Guide d'autodéfense numérique

Les enregistreurs de frappe au clavier (keyloggers), qui peuvent être « matériels » ou « logiciels », ont pour fonction d’enregistrer furtivement tout ce qui est tapé sur un clavier d’ordinateur, afin de pouvoir transmettre ces données à l’agence ou à la personne qui les a installés1.

Leur capacité à enregistrer touche par touche ce qui est tapé sur un clavier, contournant ainsi tout dispositif de chiffrement, permet d’avoir directement accès aux phrases, mots de passe et autres données sensibles entrées lorsqu’il y a un enregistreur de frappe sur un clavier.
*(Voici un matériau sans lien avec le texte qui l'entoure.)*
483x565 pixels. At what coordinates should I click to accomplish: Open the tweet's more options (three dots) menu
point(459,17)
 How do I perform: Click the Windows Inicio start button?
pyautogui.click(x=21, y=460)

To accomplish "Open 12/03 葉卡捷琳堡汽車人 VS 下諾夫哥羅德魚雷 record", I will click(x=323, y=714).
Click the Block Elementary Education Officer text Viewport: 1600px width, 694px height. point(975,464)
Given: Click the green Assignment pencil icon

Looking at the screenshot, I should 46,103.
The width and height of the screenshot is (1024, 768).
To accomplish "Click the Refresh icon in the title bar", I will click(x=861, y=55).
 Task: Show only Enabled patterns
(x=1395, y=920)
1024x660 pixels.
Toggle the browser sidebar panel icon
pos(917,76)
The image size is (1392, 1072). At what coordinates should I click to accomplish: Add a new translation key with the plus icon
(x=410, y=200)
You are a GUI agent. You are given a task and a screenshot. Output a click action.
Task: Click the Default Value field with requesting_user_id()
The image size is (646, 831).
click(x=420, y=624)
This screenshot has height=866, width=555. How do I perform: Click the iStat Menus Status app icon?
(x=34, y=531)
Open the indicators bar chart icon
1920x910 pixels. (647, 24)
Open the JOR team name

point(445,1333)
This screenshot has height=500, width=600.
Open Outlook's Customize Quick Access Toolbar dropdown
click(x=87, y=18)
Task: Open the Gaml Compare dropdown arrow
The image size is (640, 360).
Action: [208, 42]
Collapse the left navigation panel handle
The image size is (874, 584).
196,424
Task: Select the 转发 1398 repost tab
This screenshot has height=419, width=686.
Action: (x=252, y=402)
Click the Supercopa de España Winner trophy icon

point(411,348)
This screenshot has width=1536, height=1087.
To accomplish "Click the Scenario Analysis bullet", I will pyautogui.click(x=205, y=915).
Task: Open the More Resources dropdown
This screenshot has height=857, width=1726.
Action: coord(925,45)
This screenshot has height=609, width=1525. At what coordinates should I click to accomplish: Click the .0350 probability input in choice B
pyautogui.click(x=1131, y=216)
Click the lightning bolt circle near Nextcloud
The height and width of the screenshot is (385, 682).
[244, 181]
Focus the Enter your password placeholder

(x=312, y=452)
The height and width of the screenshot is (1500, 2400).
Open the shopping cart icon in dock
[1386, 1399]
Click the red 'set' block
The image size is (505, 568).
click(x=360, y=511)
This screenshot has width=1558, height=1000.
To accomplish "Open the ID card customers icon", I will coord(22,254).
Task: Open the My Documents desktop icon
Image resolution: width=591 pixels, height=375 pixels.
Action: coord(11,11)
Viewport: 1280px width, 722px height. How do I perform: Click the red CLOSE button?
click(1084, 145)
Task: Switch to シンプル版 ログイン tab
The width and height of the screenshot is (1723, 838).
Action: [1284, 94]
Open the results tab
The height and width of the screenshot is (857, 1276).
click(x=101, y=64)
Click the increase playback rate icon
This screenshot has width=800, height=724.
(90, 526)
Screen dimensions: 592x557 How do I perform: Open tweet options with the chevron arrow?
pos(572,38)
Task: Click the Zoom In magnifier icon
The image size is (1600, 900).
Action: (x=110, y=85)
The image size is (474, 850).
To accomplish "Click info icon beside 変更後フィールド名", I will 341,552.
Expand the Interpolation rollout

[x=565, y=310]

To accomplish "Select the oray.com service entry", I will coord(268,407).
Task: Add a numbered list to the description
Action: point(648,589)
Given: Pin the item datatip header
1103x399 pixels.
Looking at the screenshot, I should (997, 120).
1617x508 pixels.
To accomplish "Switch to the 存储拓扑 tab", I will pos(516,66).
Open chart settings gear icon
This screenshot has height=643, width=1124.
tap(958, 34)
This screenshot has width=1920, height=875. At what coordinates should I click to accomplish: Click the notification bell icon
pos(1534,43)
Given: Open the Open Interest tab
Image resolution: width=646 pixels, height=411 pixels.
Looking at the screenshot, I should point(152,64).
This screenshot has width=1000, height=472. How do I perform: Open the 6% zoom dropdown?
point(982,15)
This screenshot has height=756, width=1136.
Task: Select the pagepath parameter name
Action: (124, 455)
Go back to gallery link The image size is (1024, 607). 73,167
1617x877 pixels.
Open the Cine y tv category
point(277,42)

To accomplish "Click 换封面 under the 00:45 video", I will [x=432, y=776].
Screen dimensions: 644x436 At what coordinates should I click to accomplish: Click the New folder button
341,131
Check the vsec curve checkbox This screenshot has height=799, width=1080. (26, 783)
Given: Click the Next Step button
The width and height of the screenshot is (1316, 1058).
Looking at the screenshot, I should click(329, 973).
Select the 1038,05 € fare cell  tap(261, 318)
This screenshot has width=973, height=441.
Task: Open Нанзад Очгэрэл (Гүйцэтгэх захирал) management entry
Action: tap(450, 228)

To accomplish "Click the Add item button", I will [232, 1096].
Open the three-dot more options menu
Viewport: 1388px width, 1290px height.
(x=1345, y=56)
Les keyloggers matériels sont des dispositifs reliés au clavier ou à l’ordinateur. Ils peuvent ressembler à des adaptateurs, à des cartes d’extension à l’intérieur de l’ordinateur (PCI ou mini-PCI) et même s’intégrer à l’intérieur du clavier2. Ils sont donc difficiles à repérer si on ne les recherche pas spécifiquement…

Pour un clavier sans fil, il n’y a même pas besoin de keylogger pour récupérer les touches entrées : il suffit de capter les ondes émises par le clavier pour communiquer avec le récepteur, puis de casser le chiffrement utilisé, qui est assez faible dans la plupart des cas3. À moindre distance, il est aussi toujours possible d’enregistrer et de décoder les ondes électromagnétiques émises par les claviers avec un fil, y compris ceux qui sont intégrés dans un ordinateur portable…

Les keyloggers logiciels sont beaucoup plus répandus, parce qu’ils peuvent être installés à distance (via un réseau, par le biais d’un logiciel malveillant, ou autre), et ne nécessitent généralement pas un accès physique à la machine pour la récupération des données collectées (l’envoi peut par exemple se faire périodiquement par email). La plupart de ces logiciels enregistrent également le nom de l’application en cours, la date et l’heure à laquelle elle a été exécutée ainsi que les frappes de touches associées à cette application.

Aux États-Unis, le FBI utilise depuis de nombreuses années des keyloggers logiciels4.

La seule manière de repérer les keyloggers matériels est de se familiariser avec ces dispositifs et de faire régulièrement une vérification visuelle de sa machine, à l’intérieur et à l’extérieur. Même si le catalogue de la NSA publié fin 2013 rend compte de la difficulté de trouver soi-même des dispositifs d'enregistrement de frappe à peine plus gros qu'un ongle. Pour les keyloggers logiciels, les pistes sont les mêmes que pour les autres logiciels malveillants.


  1. security.resist.ca, 2014, Keystroke Loggers & Backdoors (en anglais).

  2. Pour se faire une idée, nombre de modèles sont en vente libre pour une somme allant de 40 à 100 $.

  3. ZDNet Australia, 2007, Microsoft wireless keyboard hacked from 50 metres (en anglais).

  4. En 2000, l’usage d’un keylogger a permis au FBI d’obtenir la phrase de passe utilisée par un ponte de la mafia de Philadelphie pour chiffrer ses documents (en anglais).